Research in mathematics education has shown that invention tasks help students use math creatively while priming them for subsequent formal instruction (Schwartz et al., 2011). PITs support the construction of quantitative physics concepts and relationships while contributing to a well-defined set of physics course norms in which struggle is communal, there are no dumb ideas, and creativity is valued. These norms align well with authentic science practices and the NGSS practices, but contrast starkly with a stereotypical physics course in which there is little motivation for its algebraic reasoning. In this workshop participants will be introduced to the many PITs that are developed and validated. No physics background is assumed.

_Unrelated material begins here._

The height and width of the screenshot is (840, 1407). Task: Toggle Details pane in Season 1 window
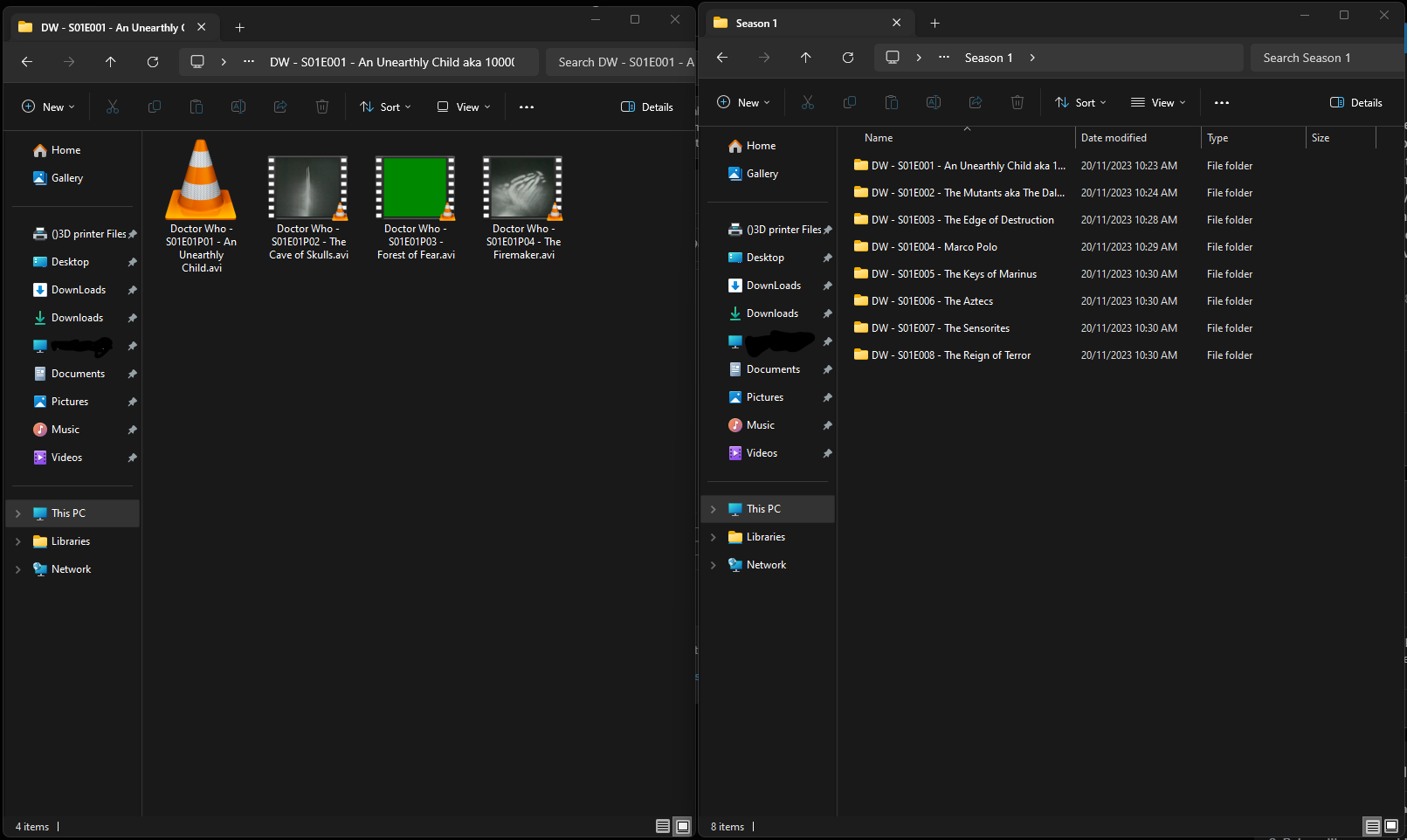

1 Physics Intervention Tasks; Brahmia, Boudreaux & Kanim

#### Biographies:

**Suzanne White Brahmia** is an Assistant Professor of Physics at the University of Washington, and a member of the UW Physics Education Group. She earned her B.S. in physics at the UW. She was a high school physics teacher in the Peace Corps in Gabon, West Africa and then attended graduate school at Cornell University, where her research focus was in experimental solid state physics. She ultimately became involved in Physics Education Research, which stole her heart, and subsequently became the focus of her doctoral dissertation work at Rutgers University. She has given numerous talks and published articles on the mathematization of introductory physics and on her efforts to improve equity in the representation of women and ethnic minorities amongst successful physics students. She served on the National Research Council (NRC) Committee on Undergraduate Physics Education that produced the report Adapting to a changing world - Challenges and opportunities in undergraduate physics education, and represented New Jersey in the NRC's development and implementation of the Next Generation Science Standards. She was one of the original developers of the ISLE (Investigative Science Learning Environment) curriculum, and she is the co-author with Peter Lindenfeld of the critically acclaimed textbook, Physics, the First Science.

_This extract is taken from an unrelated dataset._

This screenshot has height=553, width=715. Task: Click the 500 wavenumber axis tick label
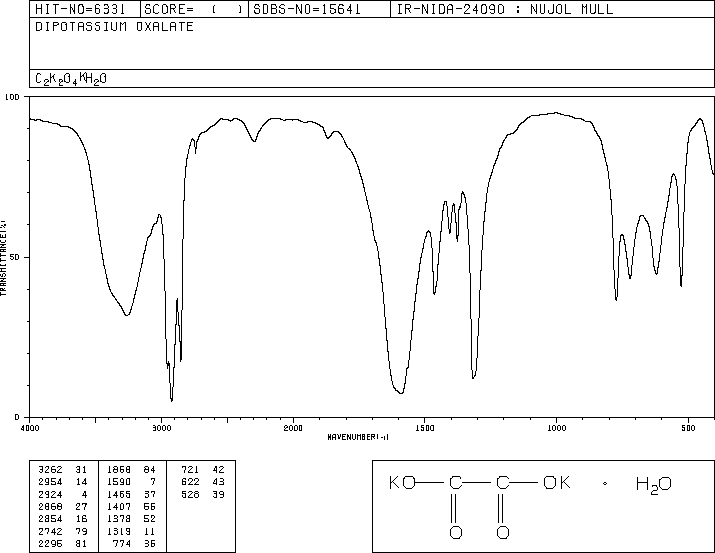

**Matteo Tamburini** (BS, Mathematics, UW; MS, Mathematics, WWU) has been teaching at Northwest Indian College since fall of 2009. Earlier, he taught at West Side High School in Newark, NJ. He believes deeply in the importance of faculty collaboration, and that mathematics can be a tool for liberation.

**Zachariah Bunton**, a Lummi High School graduate, has been tutoring at North-west Indian College for almost 10 years and teaching since 2015.

**Cassandra Cook** (BS in Physics from WWU) has been teaching mathematics at Northwest Indian College since the Fall of 2010. She participated in a series of workshops put on by the Mathematics Education Collaborate beginning in the summer of 2011 along with several of her colleagues. Since that summer she has been working closely with those same colleagues to reflect on and improve her practice. She believes strongly in learning through collaboration, be it student-to-student, faculty-to-faculty, or discipline-to-discipline.